Segment Start: Data for review

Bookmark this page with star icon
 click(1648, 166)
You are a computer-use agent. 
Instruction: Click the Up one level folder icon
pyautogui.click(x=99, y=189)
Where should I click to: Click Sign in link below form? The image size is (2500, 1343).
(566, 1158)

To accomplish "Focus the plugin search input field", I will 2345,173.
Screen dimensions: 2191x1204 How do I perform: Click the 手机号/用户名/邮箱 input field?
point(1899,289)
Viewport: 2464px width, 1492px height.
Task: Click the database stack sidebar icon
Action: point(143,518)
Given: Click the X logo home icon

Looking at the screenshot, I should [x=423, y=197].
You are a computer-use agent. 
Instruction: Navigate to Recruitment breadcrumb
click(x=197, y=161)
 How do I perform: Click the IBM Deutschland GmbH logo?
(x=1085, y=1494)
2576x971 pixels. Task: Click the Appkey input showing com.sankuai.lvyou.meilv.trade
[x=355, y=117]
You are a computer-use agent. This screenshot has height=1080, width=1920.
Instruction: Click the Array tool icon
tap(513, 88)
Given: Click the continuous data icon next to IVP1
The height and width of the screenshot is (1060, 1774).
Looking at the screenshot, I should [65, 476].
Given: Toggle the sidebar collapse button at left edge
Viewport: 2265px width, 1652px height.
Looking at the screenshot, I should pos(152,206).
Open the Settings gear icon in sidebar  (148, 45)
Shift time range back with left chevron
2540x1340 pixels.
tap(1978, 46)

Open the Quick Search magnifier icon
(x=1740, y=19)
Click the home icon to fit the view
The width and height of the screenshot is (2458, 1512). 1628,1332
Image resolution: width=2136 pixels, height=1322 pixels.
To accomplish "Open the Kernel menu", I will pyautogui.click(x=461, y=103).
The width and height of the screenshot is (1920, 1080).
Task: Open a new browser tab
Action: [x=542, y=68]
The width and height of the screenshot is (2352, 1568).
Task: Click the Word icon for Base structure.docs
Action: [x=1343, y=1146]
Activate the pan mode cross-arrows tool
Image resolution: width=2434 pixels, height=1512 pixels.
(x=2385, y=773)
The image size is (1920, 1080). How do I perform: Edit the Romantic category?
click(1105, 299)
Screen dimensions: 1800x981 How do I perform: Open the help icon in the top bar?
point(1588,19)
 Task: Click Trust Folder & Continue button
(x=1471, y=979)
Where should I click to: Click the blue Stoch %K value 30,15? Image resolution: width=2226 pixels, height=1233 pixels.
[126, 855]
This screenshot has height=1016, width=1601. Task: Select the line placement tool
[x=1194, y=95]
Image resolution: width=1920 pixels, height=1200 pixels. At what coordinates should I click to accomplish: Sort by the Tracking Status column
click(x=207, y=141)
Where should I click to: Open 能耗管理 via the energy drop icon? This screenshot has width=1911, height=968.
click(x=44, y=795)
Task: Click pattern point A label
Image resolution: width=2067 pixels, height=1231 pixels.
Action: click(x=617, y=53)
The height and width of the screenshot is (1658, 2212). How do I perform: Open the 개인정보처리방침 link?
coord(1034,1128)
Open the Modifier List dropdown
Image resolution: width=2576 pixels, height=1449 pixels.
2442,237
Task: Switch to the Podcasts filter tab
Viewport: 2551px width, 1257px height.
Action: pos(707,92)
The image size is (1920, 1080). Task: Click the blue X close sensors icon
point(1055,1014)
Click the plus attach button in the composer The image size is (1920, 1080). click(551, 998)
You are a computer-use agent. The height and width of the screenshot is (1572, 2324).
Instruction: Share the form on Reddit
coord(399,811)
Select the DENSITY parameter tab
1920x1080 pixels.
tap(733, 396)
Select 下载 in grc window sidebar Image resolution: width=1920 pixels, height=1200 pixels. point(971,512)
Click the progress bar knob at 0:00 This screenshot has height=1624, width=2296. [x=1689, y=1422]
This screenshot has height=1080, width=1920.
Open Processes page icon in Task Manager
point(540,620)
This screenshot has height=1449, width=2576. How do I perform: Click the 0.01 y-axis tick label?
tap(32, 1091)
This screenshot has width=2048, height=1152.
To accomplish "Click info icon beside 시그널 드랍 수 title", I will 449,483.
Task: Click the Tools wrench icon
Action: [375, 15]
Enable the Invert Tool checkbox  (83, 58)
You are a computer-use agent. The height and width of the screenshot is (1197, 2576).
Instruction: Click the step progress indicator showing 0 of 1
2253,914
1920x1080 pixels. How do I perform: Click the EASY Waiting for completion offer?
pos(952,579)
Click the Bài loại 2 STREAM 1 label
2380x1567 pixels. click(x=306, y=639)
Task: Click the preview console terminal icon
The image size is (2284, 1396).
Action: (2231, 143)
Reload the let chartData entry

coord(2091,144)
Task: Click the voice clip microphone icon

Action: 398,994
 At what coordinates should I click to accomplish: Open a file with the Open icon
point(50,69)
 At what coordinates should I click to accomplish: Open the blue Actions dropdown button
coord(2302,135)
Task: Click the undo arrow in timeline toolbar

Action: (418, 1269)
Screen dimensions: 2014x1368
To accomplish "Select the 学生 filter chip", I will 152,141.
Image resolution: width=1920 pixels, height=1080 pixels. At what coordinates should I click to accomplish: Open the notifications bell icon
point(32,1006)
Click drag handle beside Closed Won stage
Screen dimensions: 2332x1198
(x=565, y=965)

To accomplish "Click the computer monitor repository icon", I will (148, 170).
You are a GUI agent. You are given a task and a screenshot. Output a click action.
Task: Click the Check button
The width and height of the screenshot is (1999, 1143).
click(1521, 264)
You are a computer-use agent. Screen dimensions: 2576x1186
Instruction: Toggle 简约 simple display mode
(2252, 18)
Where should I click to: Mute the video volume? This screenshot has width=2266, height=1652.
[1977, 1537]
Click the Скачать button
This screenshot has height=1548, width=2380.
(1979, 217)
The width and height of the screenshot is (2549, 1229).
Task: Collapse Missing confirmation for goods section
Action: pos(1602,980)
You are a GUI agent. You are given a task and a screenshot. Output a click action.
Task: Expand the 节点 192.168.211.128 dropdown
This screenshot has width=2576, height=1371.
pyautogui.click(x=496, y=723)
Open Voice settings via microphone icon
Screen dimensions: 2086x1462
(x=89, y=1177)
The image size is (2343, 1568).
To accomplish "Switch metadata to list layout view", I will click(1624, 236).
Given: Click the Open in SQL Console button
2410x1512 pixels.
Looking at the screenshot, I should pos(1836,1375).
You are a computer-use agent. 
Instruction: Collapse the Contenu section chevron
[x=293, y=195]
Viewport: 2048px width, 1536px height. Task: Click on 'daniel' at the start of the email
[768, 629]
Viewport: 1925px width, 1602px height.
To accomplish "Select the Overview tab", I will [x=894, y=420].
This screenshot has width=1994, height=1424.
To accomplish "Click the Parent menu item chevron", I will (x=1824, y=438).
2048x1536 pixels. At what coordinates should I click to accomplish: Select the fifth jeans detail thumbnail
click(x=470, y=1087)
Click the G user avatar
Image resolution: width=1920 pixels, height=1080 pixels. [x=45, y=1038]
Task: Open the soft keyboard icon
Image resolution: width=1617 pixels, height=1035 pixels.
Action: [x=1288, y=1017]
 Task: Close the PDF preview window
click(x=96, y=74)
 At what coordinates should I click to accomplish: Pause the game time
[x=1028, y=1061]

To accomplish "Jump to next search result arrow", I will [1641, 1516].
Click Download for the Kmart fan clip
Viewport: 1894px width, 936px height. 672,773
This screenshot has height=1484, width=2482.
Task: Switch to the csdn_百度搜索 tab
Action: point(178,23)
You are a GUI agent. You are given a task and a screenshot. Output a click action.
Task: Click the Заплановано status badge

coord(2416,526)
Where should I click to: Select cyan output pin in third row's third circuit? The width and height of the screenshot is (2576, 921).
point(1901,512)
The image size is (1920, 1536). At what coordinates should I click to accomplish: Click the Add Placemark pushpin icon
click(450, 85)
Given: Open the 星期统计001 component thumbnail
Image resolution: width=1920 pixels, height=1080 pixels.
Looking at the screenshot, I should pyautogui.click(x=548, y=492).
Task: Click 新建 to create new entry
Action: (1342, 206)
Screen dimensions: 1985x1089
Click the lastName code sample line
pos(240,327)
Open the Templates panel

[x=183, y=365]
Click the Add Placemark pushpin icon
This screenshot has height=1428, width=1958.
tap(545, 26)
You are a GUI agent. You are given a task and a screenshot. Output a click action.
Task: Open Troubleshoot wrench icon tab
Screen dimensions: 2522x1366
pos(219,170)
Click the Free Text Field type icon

Segment End: Data for review

# Work order
Return exactly the lines above from the line that has "Given: Click the X logo home icon" through the line that has "Image resolution: width=2136", inclusive, and nothing else.

# Response box
Given: Click the X logo home icon

Looking at the screenshot, I should [x=423, y=197].
You are a computer-use agent. 
Instruction: Navigate to Recruitment breadcrumb
click(x=197, y=161)
 How do I perform: Click the IBM Deutschland GmbH logo?
(x=1085, y=1494)
2576x971 pixels. Task: Click the Appkey input showing com.sankuai.lvyou.meilv.trade
[x=355, y=117]
You are a computer-use agent. This screenshot has height=1080, width=1920.
Instruction: Click the Array tool icon
tap(513, 88)
Given: Click the continuous data icon next to IVP1
The height and width of the screenshot is (1060, 1774).
Looking at the screenshot, I should [65, 476].
Given: Toggle the sidebar collapse button at left edge
Viewport: 2265px width, 1652px height.
Looking at the screenshot, I should pos(152,206).
Open the Settings gear icon in sidebar  (148, 45)
Shift time range back with left chevron
2540x1340 pixels.
tap(1978, 46)

Open the Quick Search magnifier icon
(x=1740, y=19)
Click the home icon to fit the view
The width and height of the screenshot is (2458, 1512). 1628,1332
Image resolution: width=2136 pixels, height=1322 pixels.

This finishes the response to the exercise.